Il y a donc une forme de tension tout le long du volume, avec comme enjeu central la nouvelle série que doit proposer Takemi, nouveau personnage mangaka de la série, en collaboration avec Kokoro et sous la supervision (ou devrait-on dire la "manipulation") du nouveau directeur éditorial. C’est un ton inédit, mais qui rend un volume plus intense que de coutume, le lecteur ayant surtout l’envie de voir les manigances d’Aikawa se résoudre plus que découvrir l’envers du décor. Pourtant, malgré un scénario plus dramatique que d’habitude, Naoko Mazda continue de dresser le portrait du monde éditorial du manga au sens large, en se recentrant ici sur la rédaction de Vibes, en s’intéressant à plusieurs directions possibles de magazines, en se questionnant sur l’équilibre que doit entretenir une revue entre ses visions mercantiles et artistiques, le tout en décortiquant l’état d’esprit d’un mangaka à succès dans le shônen, mais qui peine à calibrer son art pour un lectorat différent. Loin d’une banale confrontation face à un éditeur que l’on peut juger mauvais, ce quinzième tome propose une histoire d’une grande densité, ce qui nous fait d’autant plus regretter la fin de l’œuvre dans cinq petits volumes.

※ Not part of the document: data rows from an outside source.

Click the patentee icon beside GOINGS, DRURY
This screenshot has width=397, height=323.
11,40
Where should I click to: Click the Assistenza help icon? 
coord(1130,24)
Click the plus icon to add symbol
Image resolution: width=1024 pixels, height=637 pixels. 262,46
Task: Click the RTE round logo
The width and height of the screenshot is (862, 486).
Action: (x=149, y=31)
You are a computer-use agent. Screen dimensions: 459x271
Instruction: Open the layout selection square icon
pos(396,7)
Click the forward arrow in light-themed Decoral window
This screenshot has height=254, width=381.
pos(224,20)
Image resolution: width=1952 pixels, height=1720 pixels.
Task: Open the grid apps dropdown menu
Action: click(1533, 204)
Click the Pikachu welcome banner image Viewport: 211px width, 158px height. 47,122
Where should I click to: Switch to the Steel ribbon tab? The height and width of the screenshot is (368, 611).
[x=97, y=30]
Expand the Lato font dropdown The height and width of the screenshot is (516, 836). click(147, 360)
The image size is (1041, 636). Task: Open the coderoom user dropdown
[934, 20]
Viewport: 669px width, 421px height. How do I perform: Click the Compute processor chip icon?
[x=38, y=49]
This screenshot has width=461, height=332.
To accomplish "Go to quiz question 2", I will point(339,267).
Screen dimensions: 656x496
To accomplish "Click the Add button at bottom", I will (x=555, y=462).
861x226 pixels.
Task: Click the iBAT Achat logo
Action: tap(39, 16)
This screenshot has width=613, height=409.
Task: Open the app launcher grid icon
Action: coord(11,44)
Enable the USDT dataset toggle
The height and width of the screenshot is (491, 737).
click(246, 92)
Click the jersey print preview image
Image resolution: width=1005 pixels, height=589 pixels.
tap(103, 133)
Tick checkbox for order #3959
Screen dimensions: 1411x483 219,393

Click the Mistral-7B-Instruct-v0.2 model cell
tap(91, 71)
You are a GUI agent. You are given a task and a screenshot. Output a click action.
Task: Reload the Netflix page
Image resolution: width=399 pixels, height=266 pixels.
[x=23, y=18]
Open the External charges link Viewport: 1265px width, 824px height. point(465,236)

Et si nous avons relevé le côté plus manichéen de cet Aikawa, force est de constater que l’autrice parvient tout de même à épaissir le personnage, à lui donner du relief dans les dernières pages du tome, et même à « légitimer » son existence au regard d’une industrie toujours plus sévère et méritocratique. Un vrai petit tour de force qui justifie bien la mise en retrait temporaire de Nakata qui pourrait bien nous revenir sous un prisme différent : celui d’une amourette ! Un petit renouveau pour Réimp’ !, donc, ce qui nous fera attendre la suite avec encore plus d’impatience que d’habitude.